--- Estratto del testo ---

Questa dichiarazione di Benedetto XVI è ineccepibile. Sempre che, ovviamente, si dimostri che una “legge morale naturale” esiste, e che essa è effettivamente “iscritta nel cuore di ogni uomo”.
Ecco una domanda:
1. Una legge naturale esiste.
2. La natura è in continua evoluzione.
3. La legge naturale è in continua evoluzione.
Oppure:
1. Una legge naturale esiste.
2. La natura è quel che è, che è sempre stata, e che sempre sarà.
3. La legge naturale è quel che è, che è sempre stata, e che sempre sarà.
Ossia:
Se si accetta (come ipotesi) che una legge naturale esista, bisogna comunque domandarsi che cosa è la natura e che cosa è naturale.
Tag: Benedetto XVI
16 gennaio 2010 alle 09:51
La natura non esiste, è una creazione dell’uomo.
Cano
16 gennaio 2010 alle 10:17
Domandarsi cosa è la natura e cosa è naturale DOPO aver accettato come ipotesi che una “legge naturale” esista è del tutto paradossale (o come dicono gli inglesi con espressione qui adattissima: “preposterous”).
Il primo problema invece mi pare proprio lì, nel capire, o stabilire, cosa sia natura, e cosa non lo sia. E il secondo magari, prima di ipotizzare l’esistenza della legge naturale, chiarirsi, rendere manifesto che cosa si intenda nel caso specifico con la parola “legge”, in quanto temo che si tenda a sovrapporre almeno due significati (quello del diritto con quello delle scienze)
16 gennaio 2010 alle 15:04
Mi sembra che un conto sia la natura, altro le leggi di natura.
Siccome le leggi di natura mi sembrano un sottoinsieme dell’insieme più ampio chiamato “natura” allora il sillogismo non funziona, perchè la natura si potrebbe ben evolvere, ma solo nella parte non coincidente con le leggi di natura che potrebbero restare immutabili.

---

## Descrizione del compito
Puoi ripetere per intero il testo qui sopra sulla legge naturale, senza cambiare nulla?

--- Estratto della fonte ---

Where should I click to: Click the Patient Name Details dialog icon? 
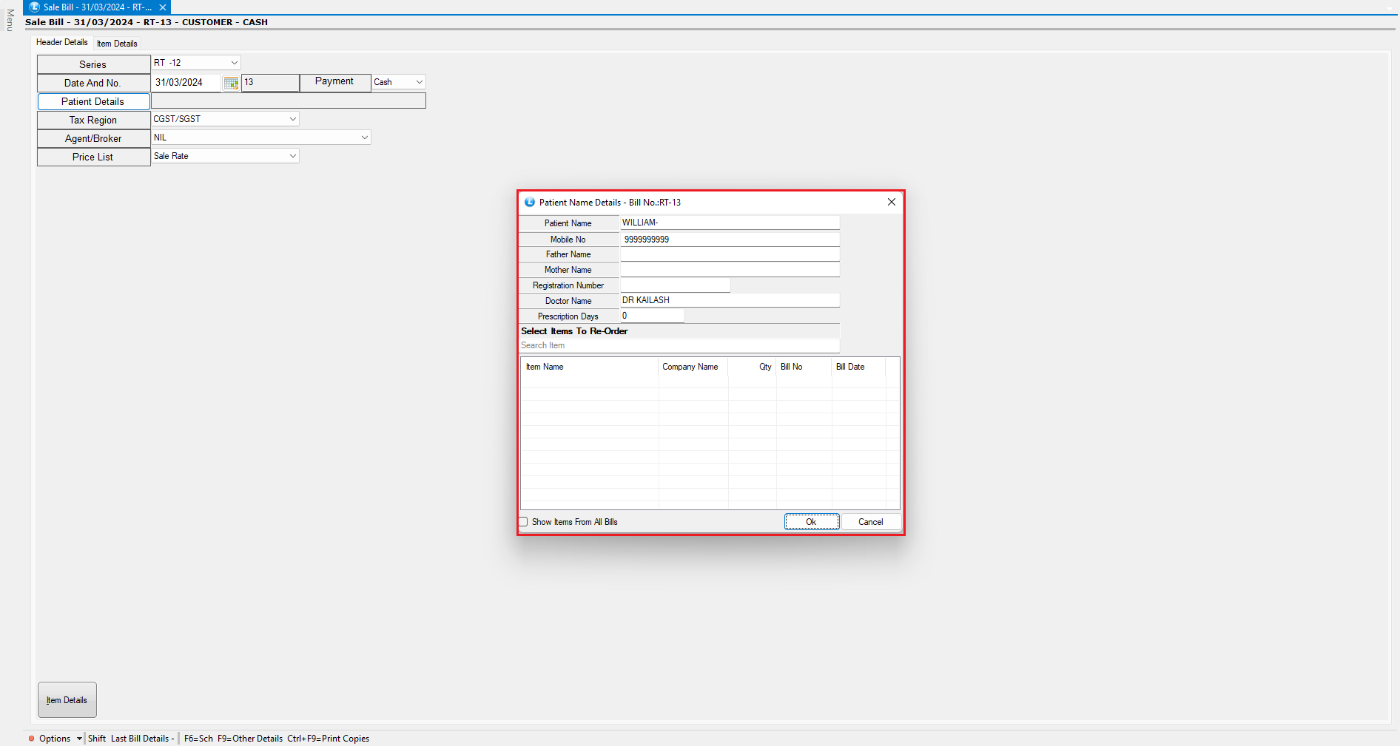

---

## Il risultato
Questa dichiarazione di Benedetto XVI è ineccepibile. Sempre che, ovviamente, si dimostri che una “legge morale naturale” esiste, e che essa è effettivamente “iscritta nel cuore di ogni uomo”.
Ecco una domanda:
1. Una legge naturale esiste.
2. La natura è in continua evoluzione.
3. La legge naturale è in continua evoluzione.
Oppure:
1. Una legge naturale esiste.
2. La natura è quel che è, che è sempre stata, e che sempre sarà.
3. La legge naturale è quel che è, che è sempre stata, e che sempre sarà.
Ossia:
Se si accetta (come ipotesi) che una legge naturale esista, bisogna comunque domandarsi che cosa è la natura e che cosa è naturale.
Tag: Benedetto XVI
16 gennaio 2010 alle 09:51
La natura non esiste, è una creazione dell’uomo.
Cano
16 gennaio 2010 alle 10:17
Domandarsi cosa è la natura e cosa è naturale DOPO aver accettato come ipotesi che una “legge naturale” esista è del tutto paradossale (o come dicono gli inglesi con espressione qui adattissima: “preposterous”).
Il primo problema invece mi pare proprio lì, nel capire, o stabilire, cosa sia natura, e cosa non lo sia. E il secondo magari, prima di ipotizzare l’esistenza della legge naturale, chiarirsi, rendere manifesto che cosa si intenda nel caso specifico con la parola “legge”, in quanto temo che si tenda a sovrapporre almeno due significati (quello del diritto con quello delle scienze)
16 gennaio 2010 alle 15:04
Mi sembra che un conto sia la natura, altro le leggi di natura.
Siccome le leggi di natura mi sembrano un sottoinsieme dell’insieme più ampio chiamato “natura” allora il sillogismo non funziona, perchè la natura si potrebbe ben evolvere, ma solo nella parte non coincidente con le leggi di natura che potrebbero restare immutabili.